Dennis Duncan

Profile
- Position: Running back

Personal information
- Born: January 24, 1943 Henderson, Texas, U.S.
- Died: October 29, 2014 (aged 71) Henderson, Texas, U.S.
- Listed height: 6 ft 2 in (1.88 m)
- Listed weight: 225 lb (102 kg)

Career information
- College: Northwestern State Louisiana College
- NFL draft: 1965 (20th round, 268th overall pick)
- AFL draft: 1965 (Red Shirt 12th round, 91st overall pick)

Career history
- 1968–1970: Montreal Alouettes
- 1971: Ottawa Rough Riders

Awards and highlights
- Grey Cup champion (1970); 2× CFL East All-Star (1969, 1971);

= Dennis Duncan =

American gridiron football player (1943–2014)

Dennis Gale Duncan (January 24, 1943 – October 29, 2014) was an American professional football running back who played in the Canadian Football League (CFL).

After playing college football at Northwestern State University he joined the Montreal Alouettes in 1968 and rushed for 429 yards in his rookie season. The next season was his best in the CFL, with 1037 yards and an Eastern All-Star selection.

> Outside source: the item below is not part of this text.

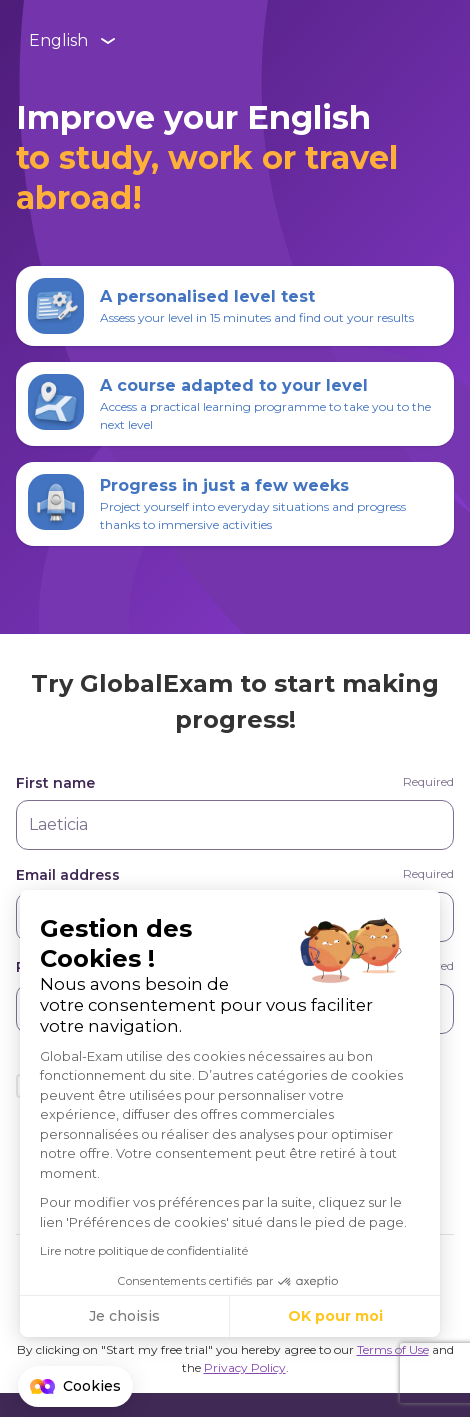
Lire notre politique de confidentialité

Duncan's final year in Montreal saw him rush for 823 yards and catch another 399 yards. The third-place Alouettes, coached by Sam Etcheverry, made Cinderella drive for the Grey Cup, but Duncan and Canadian slotback Bob McCarthy were both suspended after the regular season for breaking the team drinking prohibition. The Als won the Grey Cup without Duncan.

Duncan played a final year in the CFL with the Ottawa Rough Riders, where he rushed for 760 yards and was once again an All-Star. In all, he rushed for 3049 yards in his 4-year, 52-game career. He died in 2014 from Parkinson's disease.